I've been reading Larson and Bengzon's recent book on finite element methods, which has been good for getting an understanding of basic theory and computational procedures. The finite element book by Brenner and Scott has been recommended strongly by a number of people as a book for understanding more of the theory behind FEM.

In the introduction, the only prerequisite mentioned is "a course in real variables"; however, the proofs in the book seem to draw heavily from a measure theoretic treatment of the Lebesgue integral not necessarily covered in a standard two-course real analysis sequence. (For instance, exercises in Chapter 1 suggest using the monotone convergence theorem and Fubini's theorem.) Having taken a couple courses on real analysis that used Riemann integration and Jordan measure, plus a course on functional analysis that developed Lebesgue integration without fully developing the Lebesgue measure, I have proven related versions of those theorems (years ago) without using Lebesgue measure or measure theory, but it's been a while.

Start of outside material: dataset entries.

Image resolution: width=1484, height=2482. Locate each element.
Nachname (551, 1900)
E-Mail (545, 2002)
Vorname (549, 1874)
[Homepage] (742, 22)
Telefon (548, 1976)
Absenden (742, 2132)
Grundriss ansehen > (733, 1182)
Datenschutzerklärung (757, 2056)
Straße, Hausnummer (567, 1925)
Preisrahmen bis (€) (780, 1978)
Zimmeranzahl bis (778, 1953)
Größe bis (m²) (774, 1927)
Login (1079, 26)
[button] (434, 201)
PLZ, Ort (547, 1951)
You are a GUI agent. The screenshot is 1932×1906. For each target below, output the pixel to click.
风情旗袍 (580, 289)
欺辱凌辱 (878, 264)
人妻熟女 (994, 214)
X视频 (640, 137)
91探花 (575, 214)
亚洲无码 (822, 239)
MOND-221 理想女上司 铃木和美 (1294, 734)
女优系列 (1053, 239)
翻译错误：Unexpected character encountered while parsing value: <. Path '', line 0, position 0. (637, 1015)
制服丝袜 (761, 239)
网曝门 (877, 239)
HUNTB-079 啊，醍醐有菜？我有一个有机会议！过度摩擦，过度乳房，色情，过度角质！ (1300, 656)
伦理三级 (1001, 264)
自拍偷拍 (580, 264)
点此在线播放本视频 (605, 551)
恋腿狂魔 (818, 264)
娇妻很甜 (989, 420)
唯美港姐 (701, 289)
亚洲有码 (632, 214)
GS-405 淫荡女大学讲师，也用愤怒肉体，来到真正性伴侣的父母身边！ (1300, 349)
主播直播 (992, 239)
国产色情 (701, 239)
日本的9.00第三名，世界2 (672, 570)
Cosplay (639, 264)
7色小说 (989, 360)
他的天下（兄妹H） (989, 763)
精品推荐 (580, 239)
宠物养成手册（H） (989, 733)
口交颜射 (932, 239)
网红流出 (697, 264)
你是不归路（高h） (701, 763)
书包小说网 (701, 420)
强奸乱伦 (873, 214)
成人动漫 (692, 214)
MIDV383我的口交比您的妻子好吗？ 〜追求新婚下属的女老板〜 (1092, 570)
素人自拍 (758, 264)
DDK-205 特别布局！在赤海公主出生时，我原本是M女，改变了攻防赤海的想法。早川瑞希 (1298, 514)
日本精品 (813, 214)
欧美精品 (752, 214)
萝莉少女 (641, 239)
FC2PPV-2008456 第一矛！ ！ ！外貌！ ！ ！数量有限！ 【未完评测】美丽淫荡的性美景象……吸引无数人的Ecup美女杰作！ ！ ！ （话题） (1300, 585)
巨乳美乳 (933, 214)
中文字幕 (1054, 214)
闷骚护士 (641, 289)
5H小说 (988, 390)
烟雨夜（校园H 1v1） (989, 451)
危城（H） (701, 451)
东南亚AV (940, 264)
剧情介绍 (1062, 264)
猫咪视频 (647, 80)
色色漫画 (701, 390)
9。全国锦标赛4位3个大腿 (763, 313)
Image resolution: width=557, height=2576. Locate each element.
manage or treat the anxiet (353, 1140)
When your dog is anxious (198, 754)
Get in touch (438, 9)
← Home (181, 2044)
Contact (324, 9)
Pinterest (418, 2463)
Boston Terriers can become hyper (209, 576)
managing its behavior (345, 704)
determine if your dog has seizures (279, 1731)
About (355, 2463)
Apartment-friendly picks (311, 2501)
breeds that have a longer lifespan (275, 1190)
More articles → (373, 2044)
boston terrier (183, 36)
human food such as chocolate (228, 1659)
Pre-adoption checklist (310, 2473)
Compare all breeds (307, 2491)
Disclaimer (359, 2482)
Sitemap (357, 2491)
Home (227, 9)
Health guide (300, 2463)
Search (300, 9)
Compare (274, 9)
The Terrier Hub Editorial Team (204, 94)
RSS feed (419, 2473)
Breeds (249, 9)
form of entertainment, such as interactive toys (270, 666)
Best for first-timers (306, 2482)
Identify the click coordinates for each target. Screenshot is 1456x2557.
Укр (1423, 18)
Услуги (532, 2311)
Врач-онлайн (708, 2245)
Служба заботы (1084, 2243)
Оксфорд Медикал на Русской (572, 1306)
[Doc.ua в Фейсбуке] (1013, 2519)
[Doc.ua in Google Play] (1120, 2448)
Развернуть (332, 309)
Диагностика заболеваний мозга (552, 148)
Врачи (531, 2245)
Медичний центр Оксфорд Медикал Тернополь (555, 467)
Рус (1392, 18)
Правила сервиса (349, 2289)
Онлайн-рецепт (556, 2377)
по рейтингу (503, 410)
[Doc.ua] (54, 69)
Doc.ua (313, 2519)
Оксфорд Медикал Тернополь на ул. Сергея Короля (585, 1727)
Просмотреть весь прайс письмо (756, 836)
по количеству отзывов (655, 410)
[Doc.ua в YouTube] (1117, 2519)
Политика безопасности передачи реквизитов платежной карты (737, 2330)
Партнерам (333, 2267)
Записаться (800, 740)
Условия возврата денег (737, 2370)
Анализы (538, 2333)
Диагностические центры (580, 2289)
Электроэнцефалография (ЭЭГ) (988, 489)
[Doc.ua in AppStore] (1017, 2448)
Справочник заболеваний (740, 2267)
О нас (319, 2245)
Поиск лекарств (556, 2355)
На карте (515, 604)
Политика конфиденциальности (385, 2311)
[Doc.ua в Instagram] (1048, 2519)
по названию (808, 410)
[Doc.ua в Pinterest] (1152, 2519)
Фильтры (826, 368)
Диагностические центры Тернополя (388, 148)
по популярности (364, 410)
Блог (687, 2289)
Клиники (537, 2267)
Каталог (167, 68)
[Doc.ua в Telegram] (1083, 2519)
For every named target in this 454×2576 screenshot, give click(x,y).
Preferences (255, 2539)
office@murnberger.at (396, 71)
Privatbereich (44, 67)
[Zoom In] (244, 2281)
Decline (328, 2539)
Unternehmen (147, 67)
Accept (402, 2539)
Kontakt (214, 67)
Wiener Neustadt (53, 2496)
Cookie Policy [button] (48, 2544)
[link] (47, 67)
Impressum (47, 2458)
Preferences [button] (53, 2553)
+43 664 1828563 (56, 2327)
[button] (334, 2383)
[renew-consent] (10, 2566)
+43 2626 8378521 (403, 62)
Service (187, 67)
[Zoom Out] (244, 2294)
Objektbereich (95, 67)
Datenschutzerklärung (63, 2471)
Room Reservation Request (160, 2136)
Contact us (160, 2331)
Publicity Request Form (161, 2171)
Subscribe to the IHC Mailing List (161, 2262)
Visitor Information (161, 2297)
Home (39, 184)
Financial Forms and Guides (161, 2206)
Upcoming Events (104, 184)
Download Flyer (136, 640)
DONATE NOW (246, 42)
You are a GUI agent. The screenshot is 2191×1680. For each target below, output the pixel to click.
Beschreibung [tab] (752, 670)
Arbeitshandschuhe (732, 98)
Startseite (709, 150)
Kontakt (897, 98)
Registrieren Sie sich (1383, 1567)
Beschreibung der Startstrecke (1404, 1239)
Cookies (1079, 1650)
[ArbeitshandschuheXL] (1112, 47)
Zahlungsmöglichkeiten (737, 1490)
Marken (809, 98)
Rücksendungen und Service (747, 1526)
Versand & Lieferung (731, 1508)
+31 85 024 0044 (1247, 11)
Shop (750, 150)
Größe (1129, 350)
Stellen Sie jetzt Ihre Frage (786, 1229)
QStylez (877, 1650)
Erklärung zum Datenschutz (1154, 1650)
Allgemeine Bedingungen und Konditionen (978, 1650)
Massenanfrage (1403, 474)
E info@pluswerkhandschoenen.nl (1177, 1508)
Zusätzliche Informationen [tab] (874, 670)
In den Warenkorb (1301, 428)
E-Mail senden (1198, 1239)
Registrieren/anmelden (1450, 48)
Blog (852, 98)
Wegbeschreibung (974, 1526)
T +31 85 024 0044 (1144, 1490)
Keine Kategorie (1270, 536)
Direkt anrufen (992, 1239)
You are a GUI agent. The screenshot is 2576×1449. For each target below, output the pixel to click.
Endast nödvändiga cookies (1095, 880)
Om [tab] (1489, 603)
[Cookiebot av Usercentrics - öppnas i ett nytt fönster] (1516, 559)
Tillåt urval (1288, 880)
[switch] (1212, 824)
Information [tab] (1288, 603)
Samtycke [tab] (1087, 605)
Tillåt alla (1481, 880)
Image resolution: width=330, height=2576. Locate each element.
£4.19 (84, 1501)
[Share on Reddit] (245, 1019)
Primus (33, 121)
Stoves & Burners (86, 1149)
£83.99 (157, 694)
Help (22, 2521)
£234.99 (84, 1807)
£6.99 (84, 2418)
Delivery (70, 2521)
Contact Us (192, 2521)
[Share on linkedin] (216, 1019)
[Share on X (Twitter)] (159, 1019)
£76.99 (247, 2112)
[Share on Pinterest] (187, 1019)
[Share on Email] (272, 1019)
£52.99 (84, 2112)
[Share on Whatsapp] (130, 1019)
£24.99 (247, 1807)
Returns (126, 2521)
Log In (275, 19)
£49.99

To do and understand the proofs of the FEM convergence theory in Brenner and Scott, how critical is it to really understand Lebesgue measure theory (say, at the level of Adams and Guillemin)?

I don't believe you need any measure theory, just enough integration theory to make sense of Lebesgue and Sobolev spaces. If you know the statements of dominated convergence and Fubini's theorem as well as the fundamental lemma of the calculus of variations ($\int u \phi \,dx = 0$ for all $\phi\in C^\infty_0$ implies $u=0$), you should be fine. Chapter 1 is somewhat special since it is a review of these spaces, so the corresponding exercises are more fundamental as well. The remaining book is on a higher level (but does assume you know some functional analysis and the theory of (weak solutions to) partial differential equations).